Many Miramonte students experienced the effects of the shutdown firsthand after an earthquake in the early morning of Oct. 15. “I went on the USGS website to see where the earthquake was, and it wasn’t reported on the site. There was just an announcement that the USGS couldn’t keep their map updated very well because of the shutdown,” junior Alex Eberle said.

The crisis gained a new dimension on Oct. 2, when Obama announced that he would not pass any budget which would not raise the debt ceiling. If the debt ceiling is not raised before it is reached, the U.S. defaults on its debts to other countries. “If the US defaults, the economic damage would be really, really bad. It would be like nuclear damage for the economy,” Miramonte Government and Economics teacher Nader Jazayeri said.

The debate over the debt ceiling during the shutdown was only the continuation of a fierce political battle which began in January. This is the same fight which caused the sequester to be triggered in March.

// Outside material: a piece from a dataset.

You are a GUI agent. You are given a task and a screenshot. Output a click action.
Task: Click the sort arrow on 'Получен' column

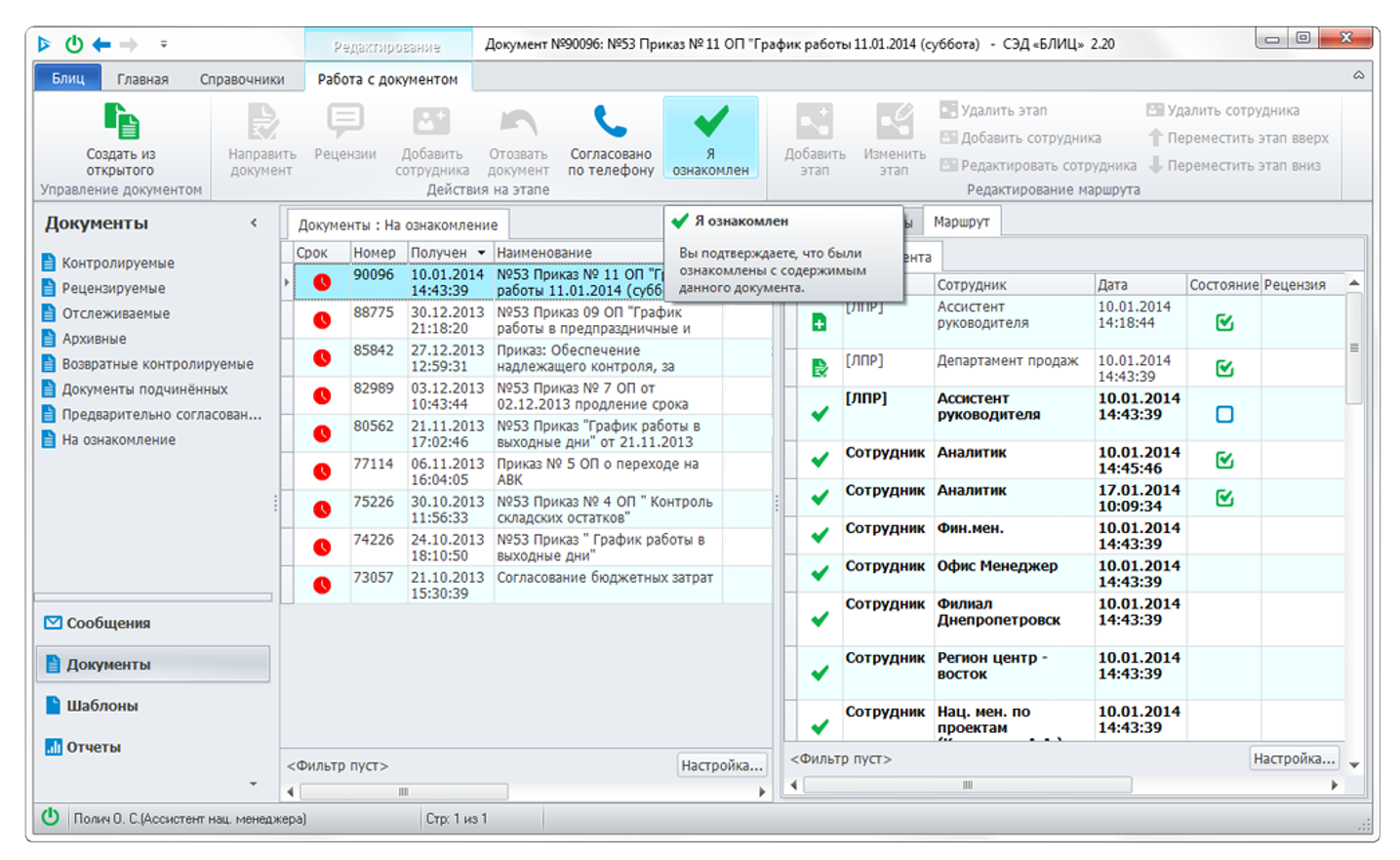click(481, 253)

According to Jazayeri, the sequester’s huge, nonspecific cuts to government funding “really didn’t even buy the government more time to raise the debt ceiling again.”

During the shutdown, Republicans in the House passed nine bills to restore funding to certain government functions including Veterans Affairs and FEMA. Democrats in the Senate dismissed them as attempts to ease the pressure which shutting down the government had put on them. Each bill was rejected, and all government funding was cut until a final solution was reached.

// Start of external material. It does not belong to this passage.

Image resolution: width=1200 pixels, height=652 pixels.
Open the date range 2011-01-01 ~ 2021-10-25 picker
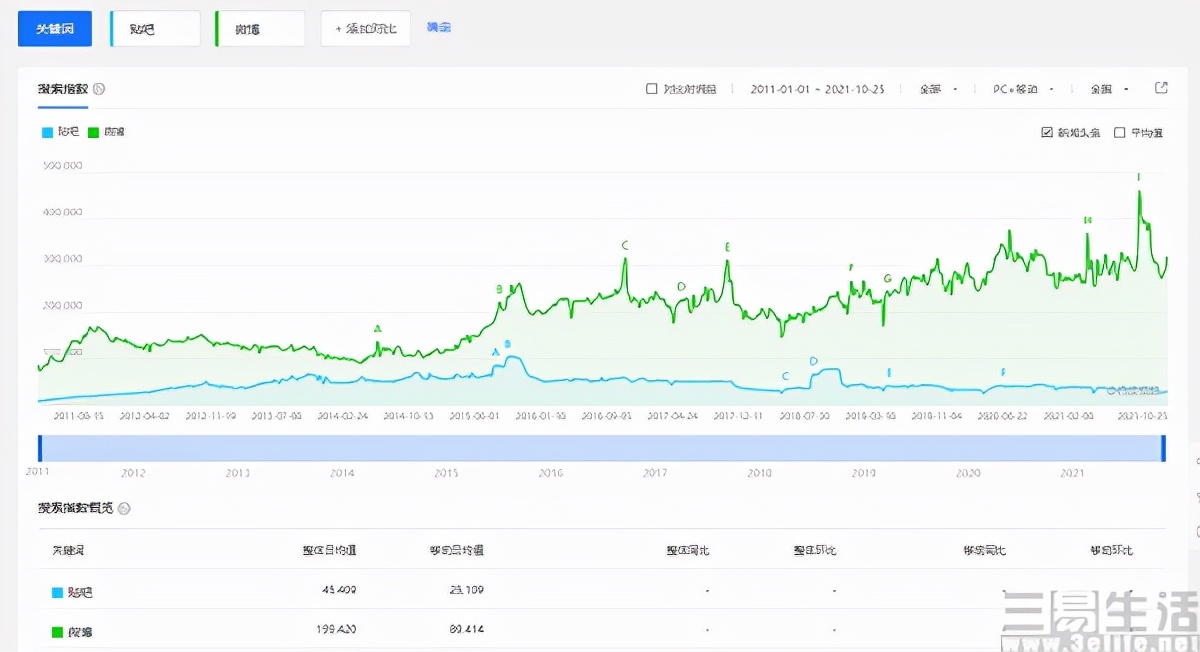[817, 89]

After more than two weeks of unsuccessful negotiations in the House of Representatives, Republicans in the Senate decided to step in to end the shutdown. Republican Senate Minority Leader Mitch McConnell and Senate Majority Leader Harry Reid put together a bill, which funds the government until January 2014 and suspends the debt ceiling until February 2014, and pressured House Republicans to take the deal. On Oct. 16, the bill passed the House with the support of every Democrat and 87 Republicans. It was approved by the House and signed into law by President Obama just hours later.

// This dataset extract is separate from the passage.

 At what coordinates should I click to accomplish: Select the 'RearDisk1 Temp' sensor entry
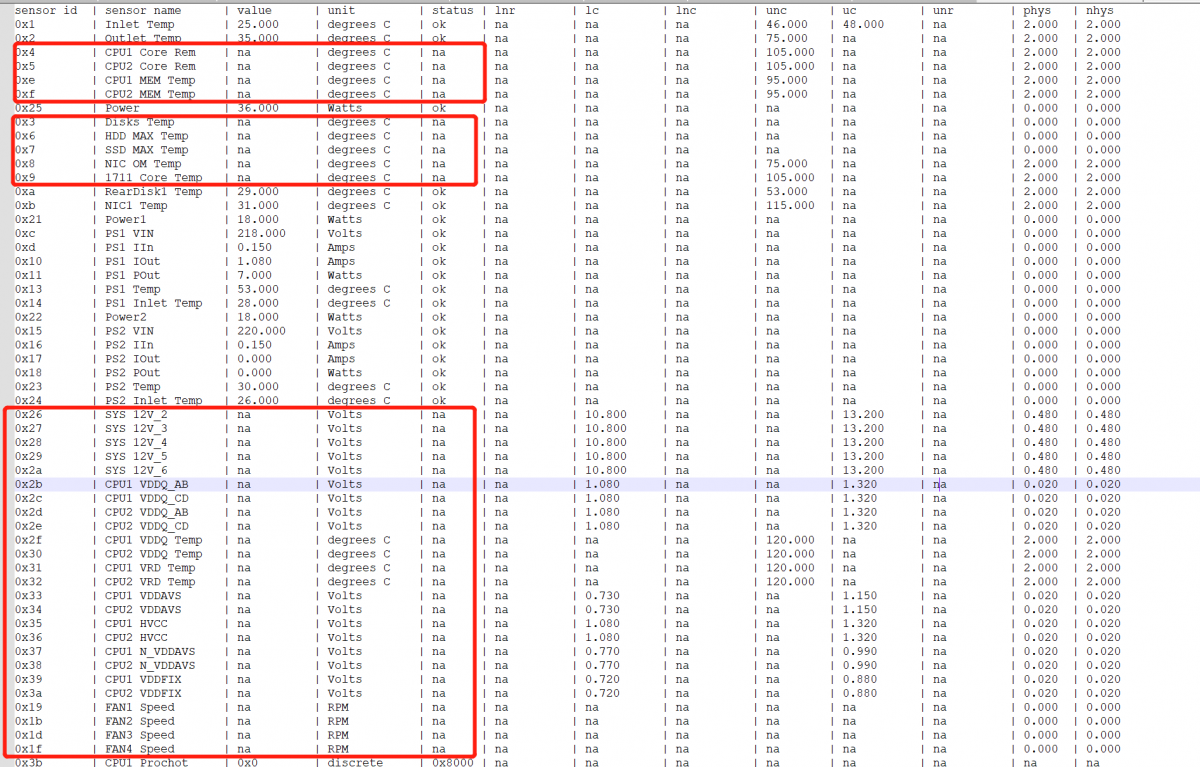(153, 192)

The shutdown was politically damaging for both parties, but more so for the Republicans.  After 16 days of chaos and bad publicity, all that the Republicans gained in the final budget plan were stricter income verification standards for Obamacare users. On Oct. 18, a CNN poll showed that 52 percent of Americans blamed Republicans for the shutdown, and that 38 percent blamed Democrats. Even House Majority Leader John Boehner admitted that “We fought the good fight, we just didn’t win.”

However, many Americans, including Jazayeri, believe that assigning winners and losers to the shutdown trivializes the damage that it caused. “When there is a government shutdown, everybody loses. The American people lose,” Jazayeri said. Financial analyst Standard & Poor’s seems to agree with him. It has calculated the shutdown’s cost to the economy to be $24 billion, and predicted that the shutdown will cut the country’s GDP by .6 percent this year.